How Tactile Feedback Works
Tactile feedback (also known as haptic feedback) is what happens when high vibration patterns and waves are used to transmit information to a user or operator of an electronic device. “Tactile” means “to touch,” which is appropriate here, considering many electronics and other products today are designed to relay information to their users via touch. Phones and tablets with touchscreens are both excellent examples of products that use tactile feedback. Devices that use vibrations, such as putting a phone on the “vibrate” setting are another example.
In the past, audio feedback in the form of bells, bees, and alarms were more common. Tactile feedback is a more modern approach to the same basic principle..
Devices that use tactile feedback employ some kind of vibrating component, such as a vibration motor or linear resonant actuator. This vibrating component is operated by an electronic circuit. Controllers usually get to decided when the device will vibrate, what pattern of vibration it will use, and more, to customize the experience.
Tactile feedback became popular a couple of decades ago, when it was realized that audio feedback could be improved upon by replacing it with devices that relied on the sense of touch. Not only are tactile feedback devices more accurate, they are more accessible to a greater number of people, as even those with hearing issues can easily and accurately use them.
As tactile feedback was tested at the top electronics companies, it was discovered that it improves the user experience by a vast amount. Thus, many everyday products are now being built with touch interfaces and displays. They are also highly desired by users because they can be customized to individual preferences, which is a huge improvement on the old way of doing things. Also, tactile feedback devices benefit companies by being cheaper to produce than audio feedback ones. With tactile feedback, both customers and companies benefit.
Using tactile feedback also improves on the performance of those using the devices that include it.
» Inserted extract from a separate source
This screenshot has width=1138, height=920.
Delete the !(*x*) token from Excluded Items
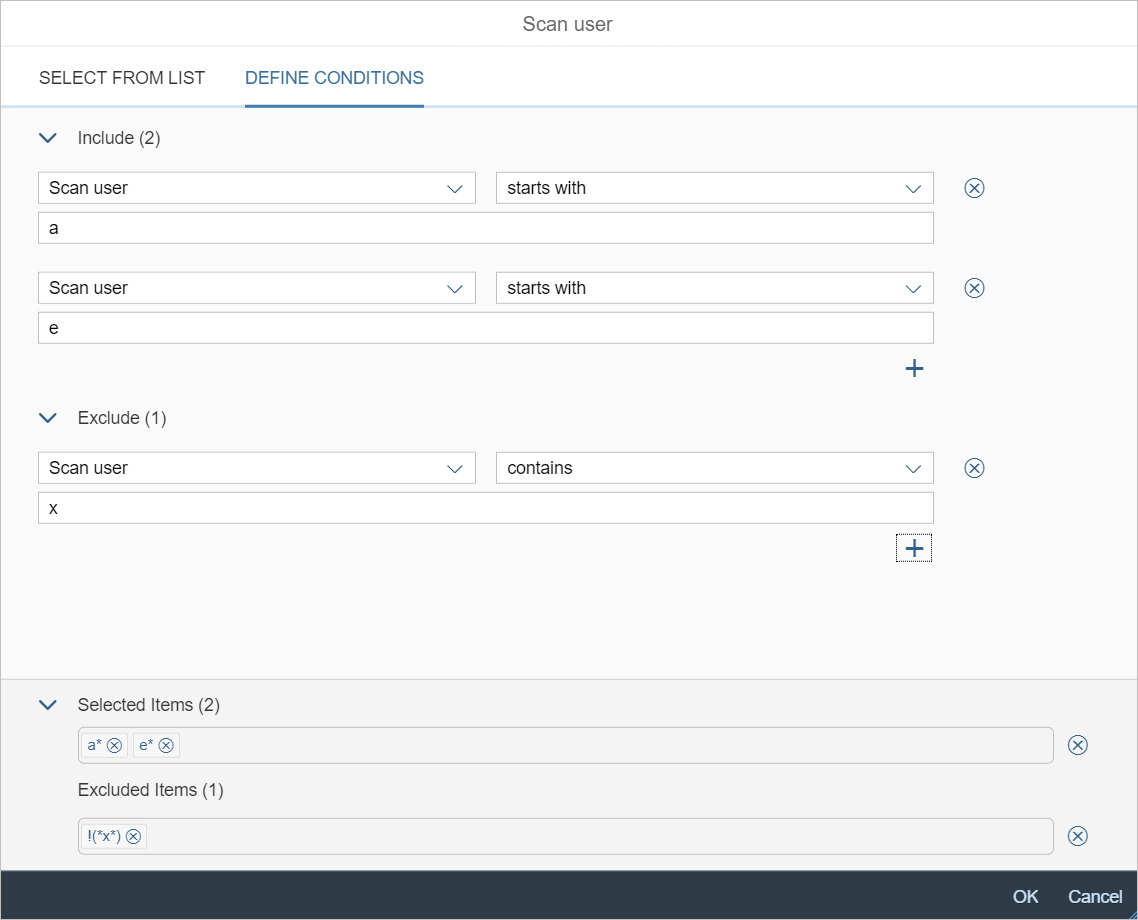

With tactile feedback, information transmitted to the user is done so in a way that allows the user to give more concentration to their task. In fact, medical devices that use tactile feedback have been shown to help patients avoid missing their doses of medication.
Another example of improved accuracy is on virtual keyboards that allow typing on a touch screen. A short “button press” vibration effect lets a user know a computer, phone, or tablet has recognized a keystroke, and feels different under the fingertips from a “long press” effect. This subtle difference in sensations while typing allows the user to type with more accuracy, eases frustration in typing, and feels more like typing on a real keyboard or typewriter.
A good example of improved accuracy and better user experience with tactile feedback is with a car’s parking sensor. Older models would have the steering wheel vibrate if the car comes within a certain number of feet or centimeters of an object. Tactile feedback improves upon this by transmitting a variety of information to the driver about their environment by using different vibrational strengths and frequencies over a range of distances. The high, squeaky beeping found on older models is eliminated, and drivers can use the parking sensor accurately even in loud environments or if they have hearing issues.
Most people are familiar with tactile feedback through the use of their smartphones. Yet, a smartphone is just the tip of the surface of the real world applications of tactile feedback. Imagine how easy it is to confuse different sounds, or miss them altogether. This is an issue with the old model audio feedback electronics. With tactile feedback, the different vibrations, strengths, patterns, and feelings they give under the fingers or hands is easily accessible by everyone, and difficult to misinterpret. Our fingers can remember the tiniest details of subtle vibrational changes and immediately signal to us what they mean, because the fingertips are one of the most sensitive areas on a human being. It is like learning a new language, but much simpler, and with virtually no risk of error after a couple of lessons.
Tactile feedback is the future of electronics. Its applications are almost endless, and it is poised to improve life at both work and home, and even at school, for everyone.